Convert the records, from the line containing "Where should I" through the end of the records, inclusive, into a Markdown table with the columns Row and Text, one numbered row per line. Skip blank lines and omit the pictures.

Material

↓

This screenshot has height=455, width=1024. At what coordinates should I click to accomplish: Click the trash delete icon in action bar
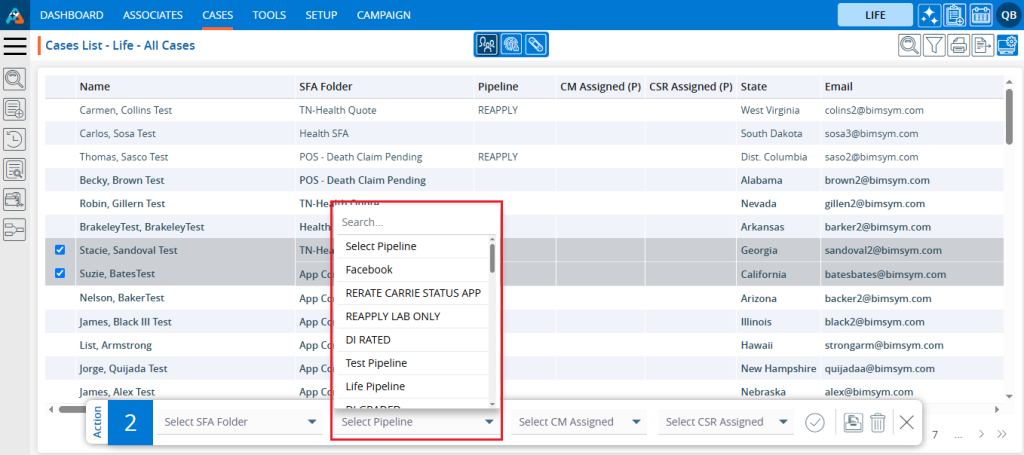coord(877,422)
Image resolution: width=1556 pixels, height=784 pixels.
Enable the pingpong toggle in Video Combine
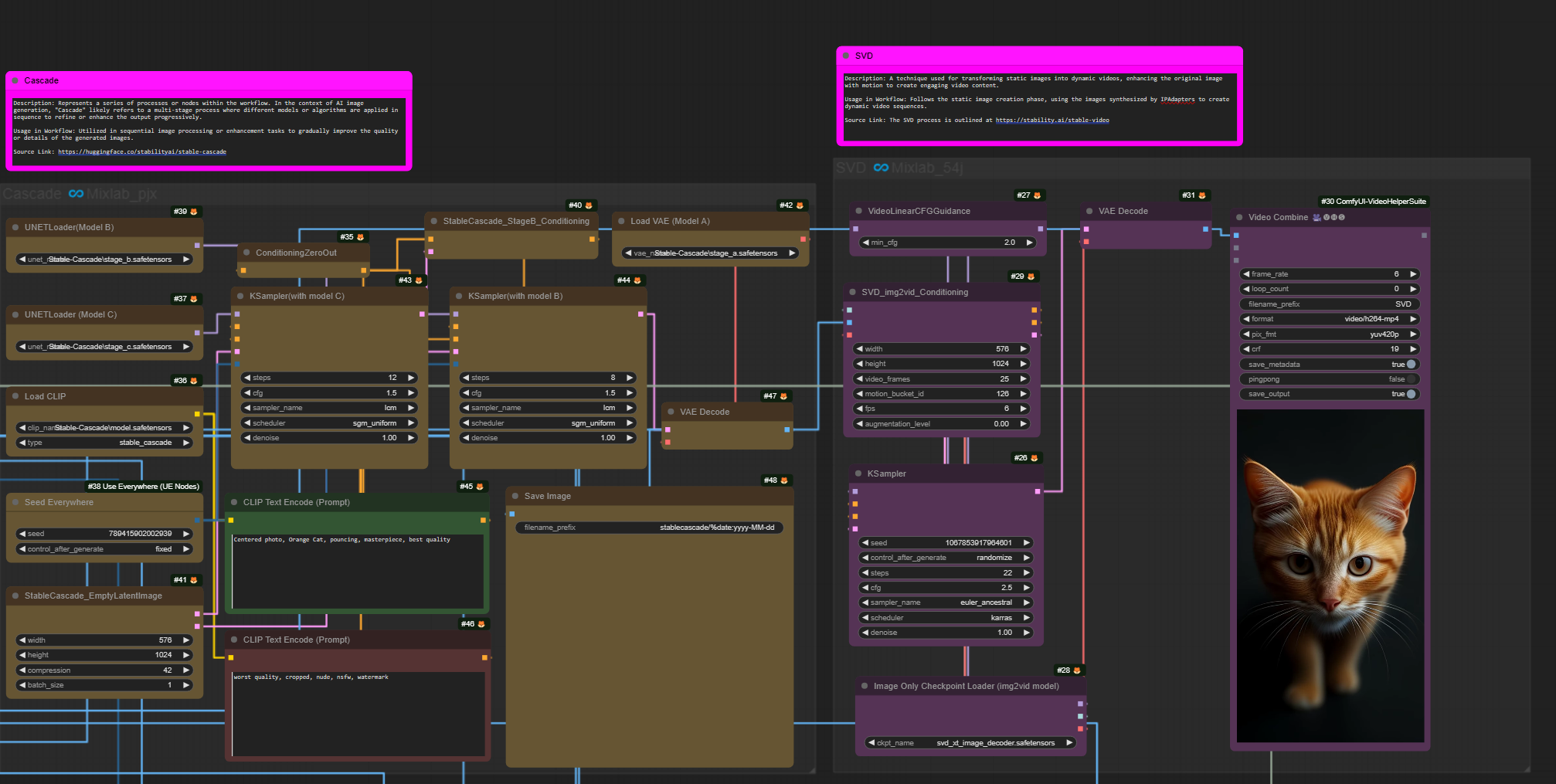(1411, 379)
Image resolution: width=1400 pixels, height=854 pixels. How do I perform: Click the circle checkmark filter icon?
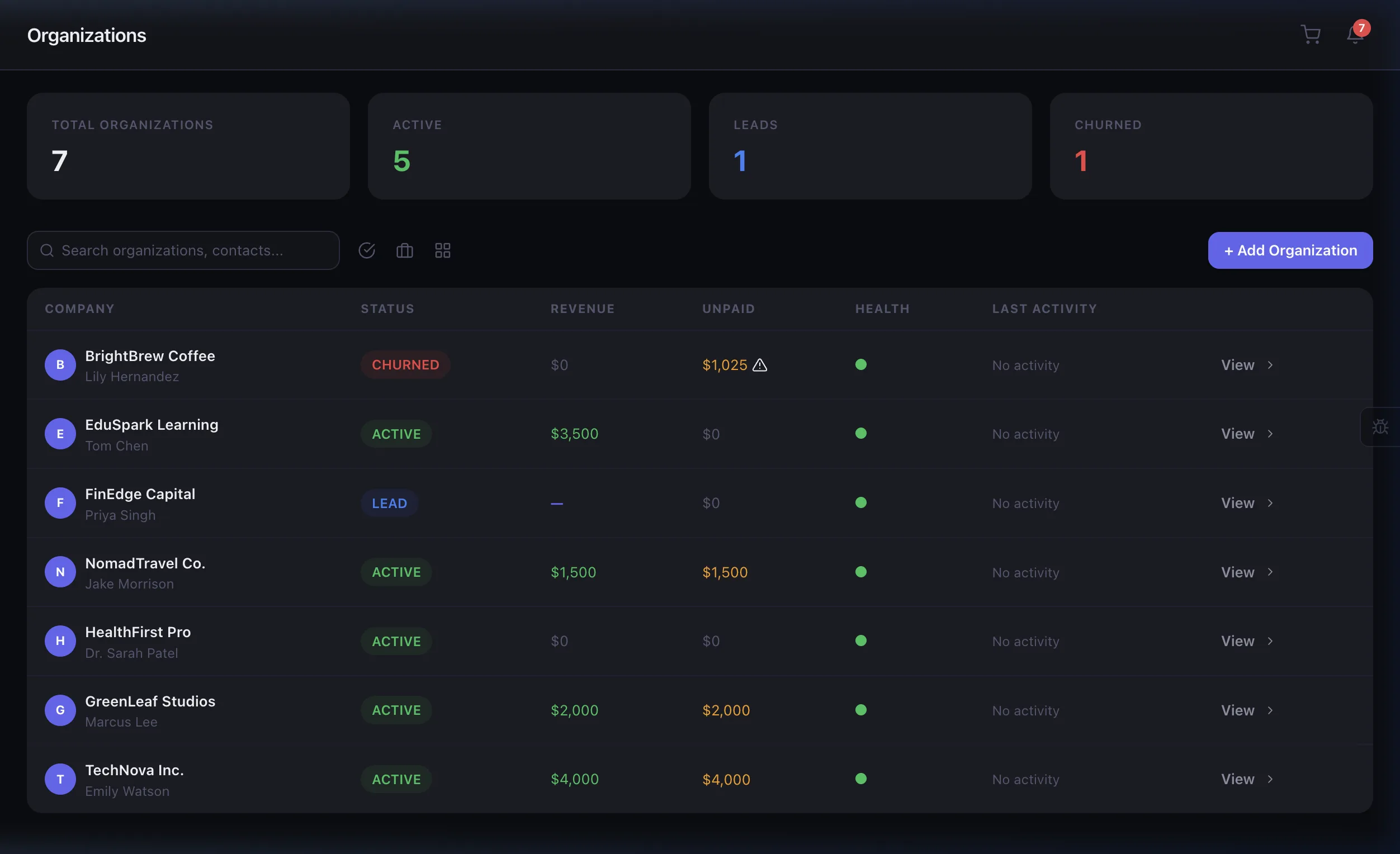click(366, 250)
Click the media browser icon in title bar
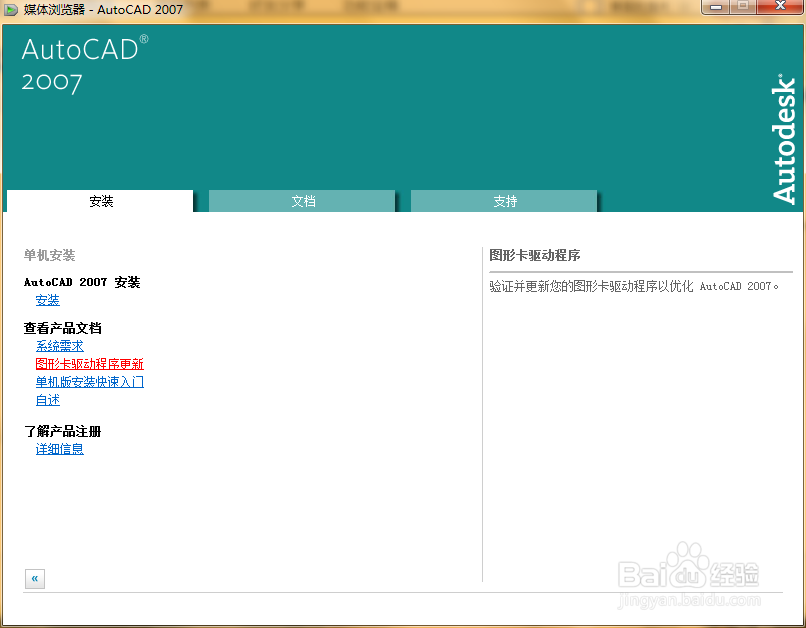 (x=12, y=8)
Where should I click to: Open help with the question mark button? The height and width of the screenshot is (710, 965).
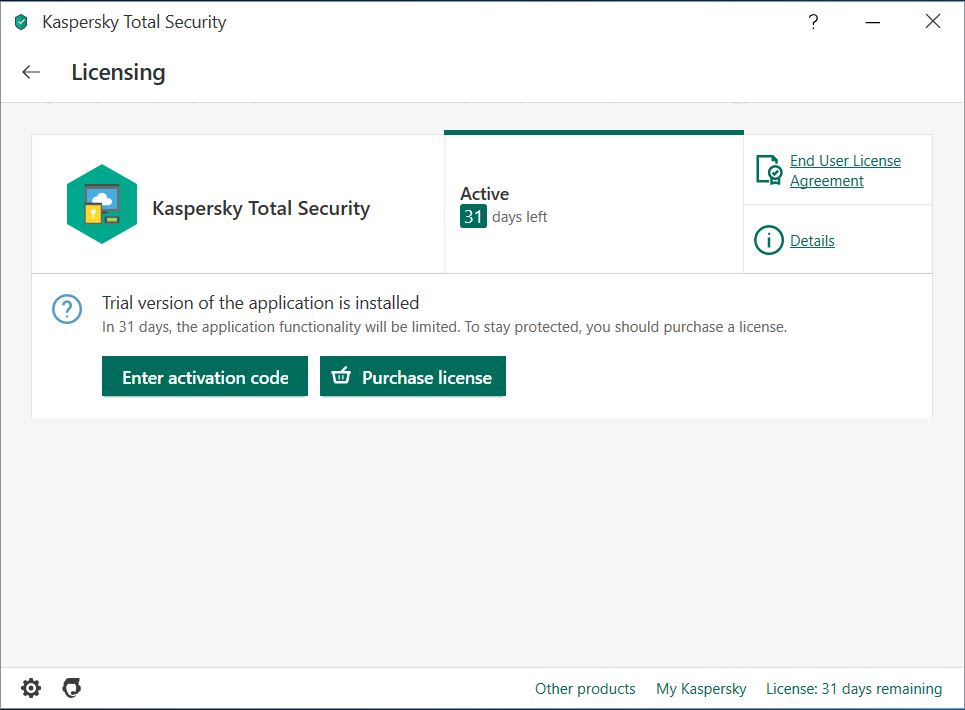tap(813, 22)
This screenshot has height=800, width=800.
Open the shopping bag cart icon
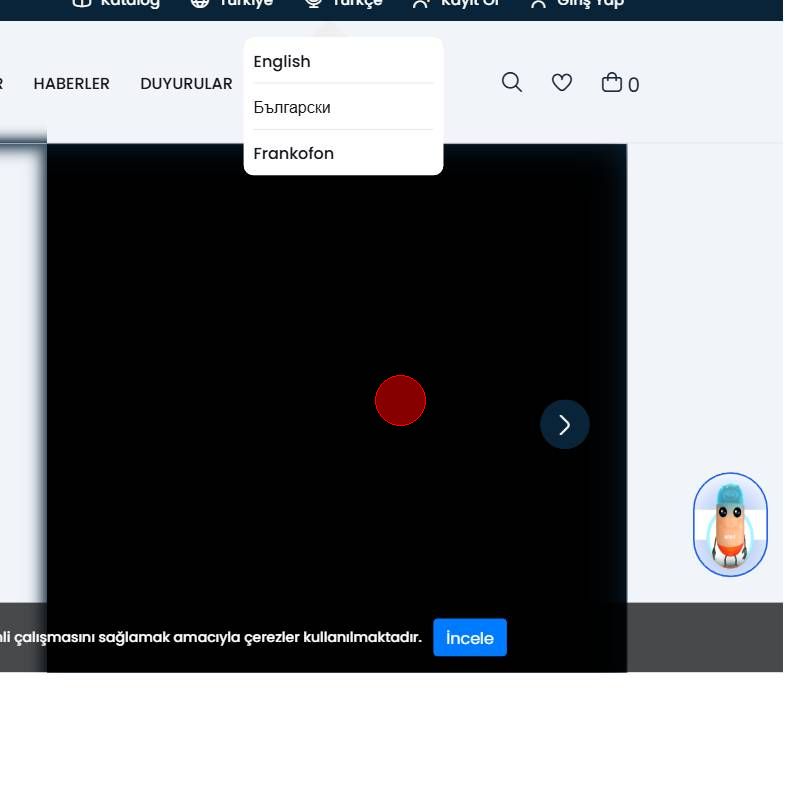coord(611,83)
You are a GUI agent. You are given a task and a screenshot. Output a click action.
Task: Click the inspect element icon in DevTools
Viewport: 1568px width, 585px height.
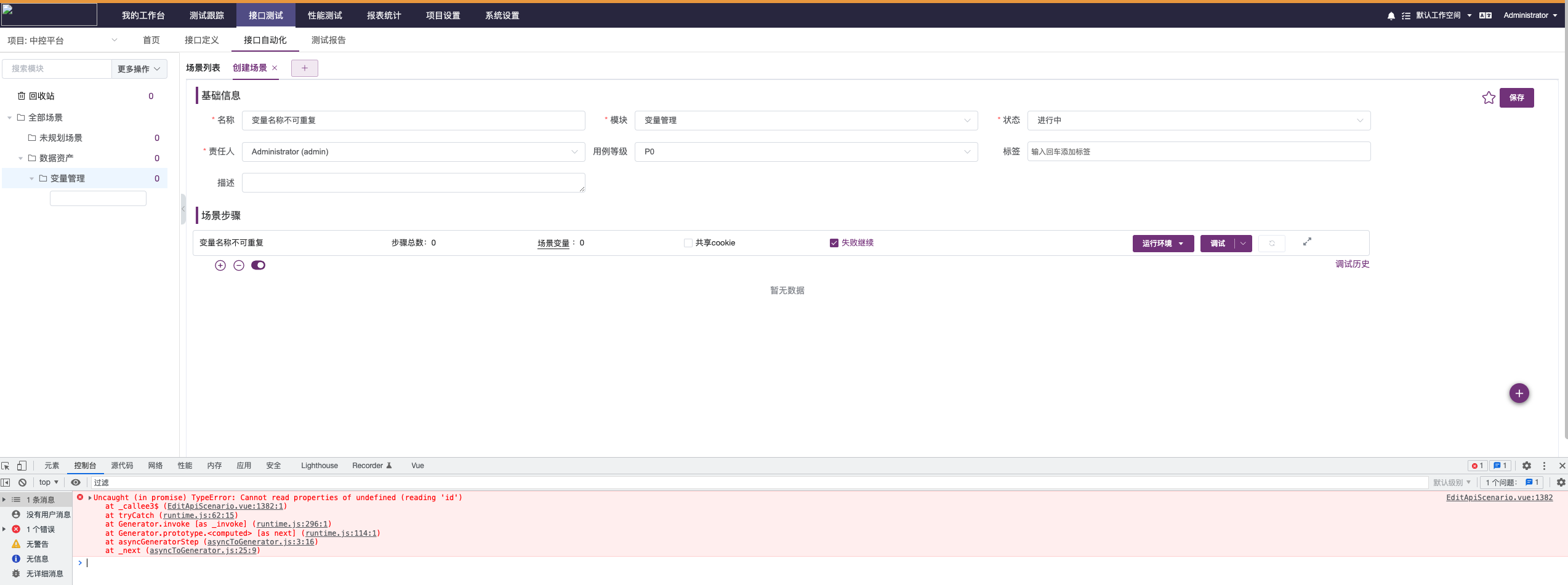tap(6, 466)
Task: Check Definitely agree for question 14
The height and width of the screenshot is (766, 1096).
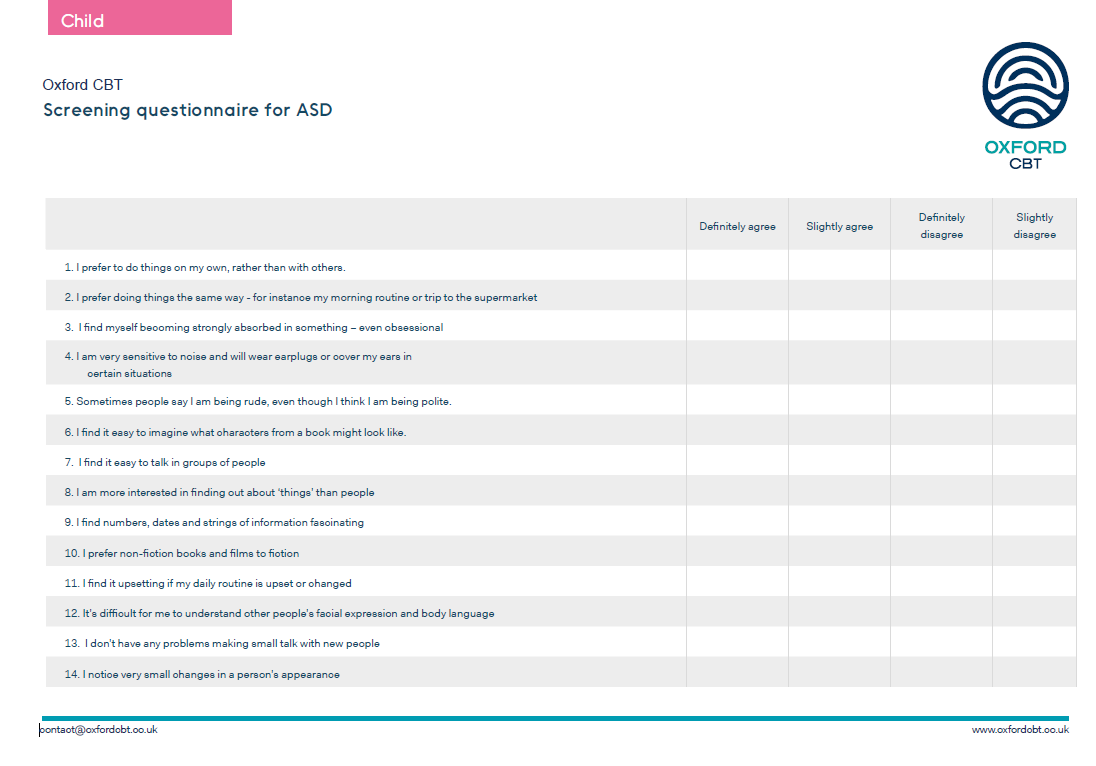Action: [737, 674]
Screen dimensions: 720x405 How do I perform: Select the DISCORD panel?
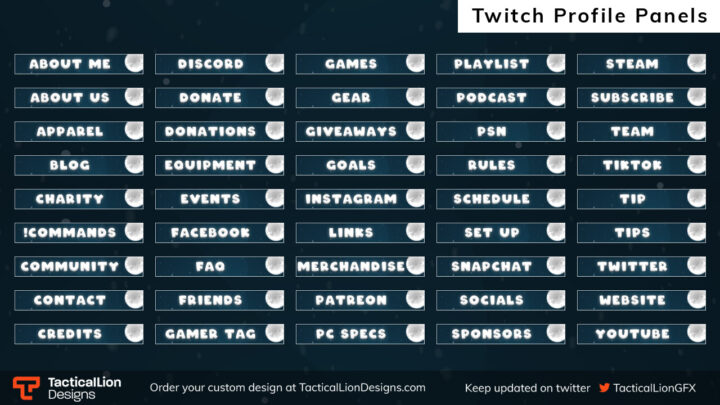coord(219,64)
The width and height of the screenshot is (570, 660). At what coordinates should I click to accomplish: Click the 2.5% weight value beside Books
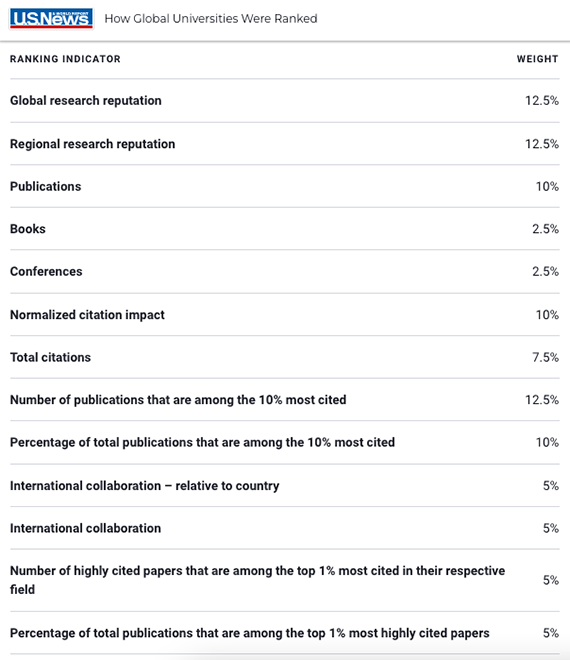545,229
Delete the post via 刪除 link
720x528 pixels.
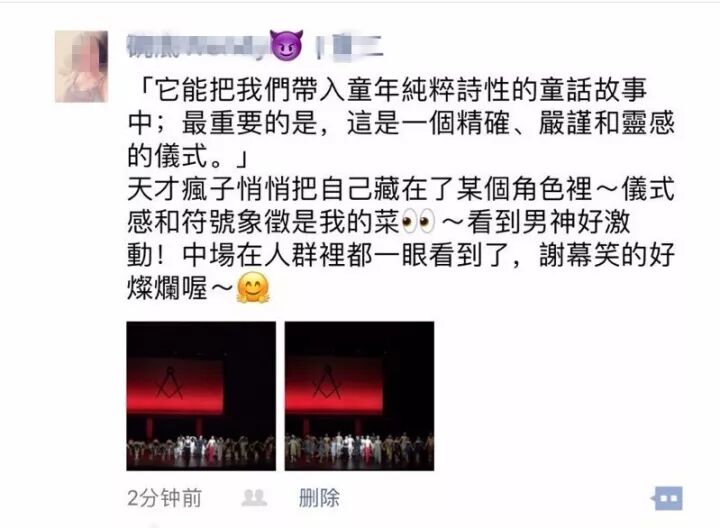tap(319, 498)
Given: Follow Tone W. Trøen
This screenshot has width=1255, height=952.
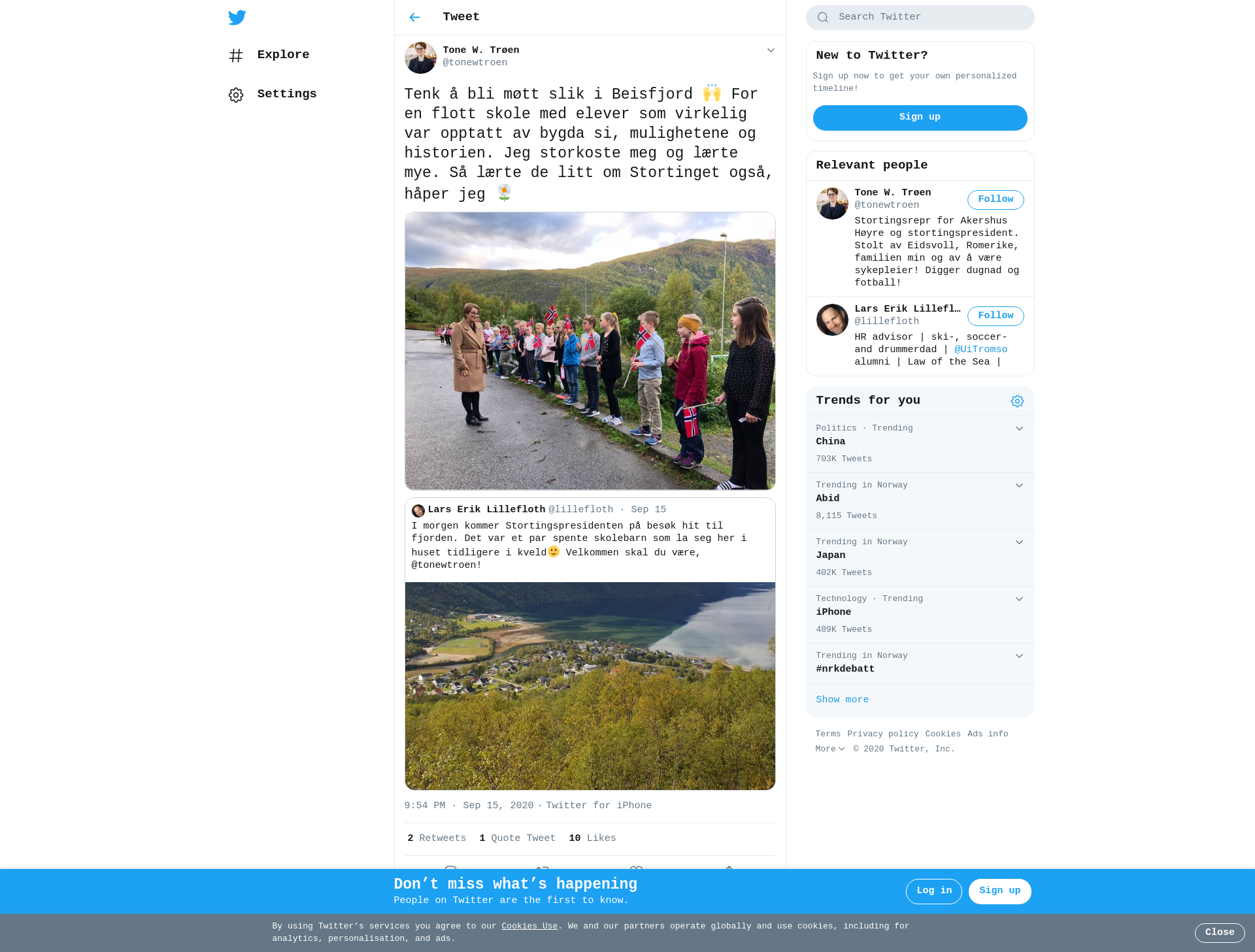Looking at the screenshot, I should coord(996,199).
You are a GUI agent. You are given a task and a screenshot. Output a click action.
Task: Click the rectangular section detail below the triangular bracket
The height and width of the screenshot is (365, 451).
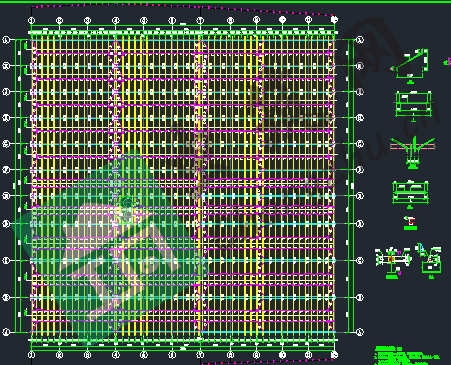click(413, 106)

↑

Response for this exercise
| Row | Text |
|---|---|
| 1 | Where should I click to: Open help with the question mark button? The height and width of the screenshot is (710, 965). |
| 2 | tap(813, 22) |
| 3 | This screenshot has height=800, width=800. |
| 4 | Open the shopping bag cart icon |
| 5 | coord(611,83) |
| 6 | You are a GUI agent. You are given a task and a screenshot. Output a click action. |
| 7 | Task: Click the inspect element icon in DevTools |
| 8 | Viewport: 1568px width, 585px height. |
| 9 | tap(6, 466) |
| 10 | Task: Check Definitely agree for question 14 |
| 11 | The height and width of the screenshot is (766, 1096). |
| 12 | Action: [737, 674] |
| 13 | Screen dimensions: 720x405 How do I perform: Select the DISCORD panel? |
| 14 | coord(219,64) |
| 15 | The width and height of the screenshot is (570, 660). At what coordinates should I click to accomplish: Click the 2.5% weight value beside Books |
| 16 | 545,229 |
| 17 | Delete the post via 刪除 link |
| 18 | 720x528 pixels. |
| 19 | tap(319, 498) |
| 20 | Given: Follow Tone W. Trøen |
| 21 | This screenshot has width=1255, height=952. |
| 22 | Looking at the screenshot, I should coord(996,199). |
| 23 | You are a GUI agent. You are given a task and a screenshot. Output a click action. |
| 24 | Task: Click the rectangular section detail below the triangular bracket |
| 25 | The height and width of the screenshot is (365, 451). |
| 26 | click(413, 106) |